BST Sets and Maps
Python’s set and dict operations — under the hood, this is often a tree.
When you call my_set.add(x) or my_dict[key] = value in Python, the built-in types use hash tables internally. Hash tables are fast, but they cannot tell you the smallest key, the largest key, or all keys in a given range — they have no concept of order. A BST-backed set or map is slightly slower per operation, but it buys you something invaluable: everything stays sorted, always.
A BST as a sorted set
A set stores unique values and supports three core operations: insert, contains, and remove. A BST handles all three in O(log n) and also gives you sorted iteration for free.
flowchart TD
Root["8 (root)"]
Root --> L3["3"]
Root --> R10["10"]
L3 --> LL1["1"]
L3 --> LR6["6"]
LR6 --> LRL4["4"]
LR6 --> LRR7["7"]
R10 --> RR14["14"]
In-order traversal reads this tree as: 1, 3, 4, 6, 7, 8, 10, 14 — a sorted set.
class TreeNode:
def __init__(self, value):
self.value = value
self.left = None
self.right = None
class BSTSet:
"""A sorted set backed by a Binary Search Tree."""
def __init__(self):
self._root = None
def add(self, value):
self._root = self._insert(self._root, value)
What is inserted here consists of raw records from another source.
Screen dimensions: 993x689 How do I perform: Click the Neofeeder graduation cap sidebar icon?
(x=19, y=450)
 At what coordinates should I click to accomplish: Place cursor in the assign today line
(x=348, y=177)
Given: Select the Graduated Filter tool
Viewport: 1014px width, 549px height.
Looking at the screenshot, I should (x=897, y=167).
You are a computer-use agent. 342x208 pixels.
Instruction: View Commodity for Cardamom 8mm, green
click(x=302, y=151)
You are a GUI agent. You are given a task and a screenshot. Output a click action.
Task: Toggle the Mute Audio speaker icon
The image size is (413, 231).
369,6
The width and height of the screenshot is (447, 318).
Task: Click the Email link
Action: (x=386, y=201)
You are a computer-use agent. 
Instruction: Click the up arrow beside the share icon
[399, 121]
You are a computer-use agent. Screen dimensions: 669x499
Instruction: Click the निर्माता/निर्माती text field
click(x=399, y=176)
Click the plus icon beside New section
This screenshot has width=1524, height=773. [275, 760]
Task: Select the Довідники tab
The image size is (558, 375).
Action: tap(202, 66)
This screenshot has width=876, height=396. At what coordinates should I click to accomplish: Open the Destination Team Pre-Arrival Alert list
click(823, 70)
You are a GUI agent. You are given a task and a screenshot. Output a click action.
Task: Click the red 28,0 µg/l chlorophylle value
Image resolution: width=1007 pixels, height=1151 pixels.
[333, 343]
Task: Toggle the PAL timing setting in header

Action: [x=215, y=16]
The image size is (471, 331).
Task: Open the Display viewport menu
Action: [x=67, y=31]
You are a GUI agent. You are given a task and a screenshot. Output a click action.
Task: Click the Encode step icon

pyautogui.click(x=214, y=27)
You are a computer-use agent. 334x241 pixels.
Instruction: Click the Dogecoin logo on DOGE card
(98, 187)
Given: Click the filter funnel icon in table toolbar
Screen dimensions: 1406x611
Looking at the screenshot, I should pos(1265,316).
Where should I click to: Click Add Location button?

def contains(self, value):
return self._search(self._root, value)
def remove(self, value):
self._root = self._delete(self._root, value)
def to_sorted_list(self):
"""In-order traversal — always returns values in ascending order."""
result = []
self._inorder(self._root, result)
return result
def minimum(self):
node = self._root
while node and node.left:
node = node.left
return node.value if node else None
def maximum(self):
node = self._root
while node and node.right:
node = node.right
return node.value if node else None
def range_query(self, low, high):
"""Return all values where low <= value <= high, in sorted order."""
result = []
self._range(self._root, low, high, result)
return result
# ---- internal helpers ----
def _insert(self, node, value):
if node is None:
return TreeNode(value)
if value < node.value:
node.left = self._insert(node.left, value)
elif value > node.value:
node.right = self._insert(node.right, value)
return node
def _search(self, node, value):
if node is None:
return False
if value == node.value:
return True
if value < node.value:
return self._search(node.left, value)
return self._search(node.right, value)
def _find_min(self, node):
while node.left:
node = node.left
return node
def _delete(self, node, value):
if node is None:
return None
if value < node.value:
node.left = self._delete(node.left, value)
elif value > node.value:
node.right = self._delete(node.right, value)
else:
if node.left is None:
return node.right
if node.right is None:
return node.left
successor = self._find_min(node.right)
node.value = successor.value
node.right = self._delete(node.right, successor.value)
return node
def _inorder(self, node, result):
if node:
self._inorder(node.left, result)
result.append(node.value)
self._inorder(node.right, result)
def _range(self, node, low, high, result):
if node is None:
return
if node.value > low: # there might be values >= low in left subtree
self._range(node.left, low, high, result)
if low <= node.value <= high:
result.append(node.value)
if node.value < high: # there might be values <= high in right subtree
self._range(node.right, low, high, result)
s = BSTSet()
for val in [8, 3, 10, 1, 6, 4, 7, 14]:
s.add(val)
print("Sorted contents: ", s.to_sorted_list())
print("Contains 6: ", s.contains(6))
print("Contains 5: ", s.contains(5))
print("Minimum: ", s.minimum())
print("Maximum: ", s.maximum())
print("Range [4, 8]: ", s.range_query(4, 8))
s.remove(6)
print("After removing 6: ", s.to_sorted_list())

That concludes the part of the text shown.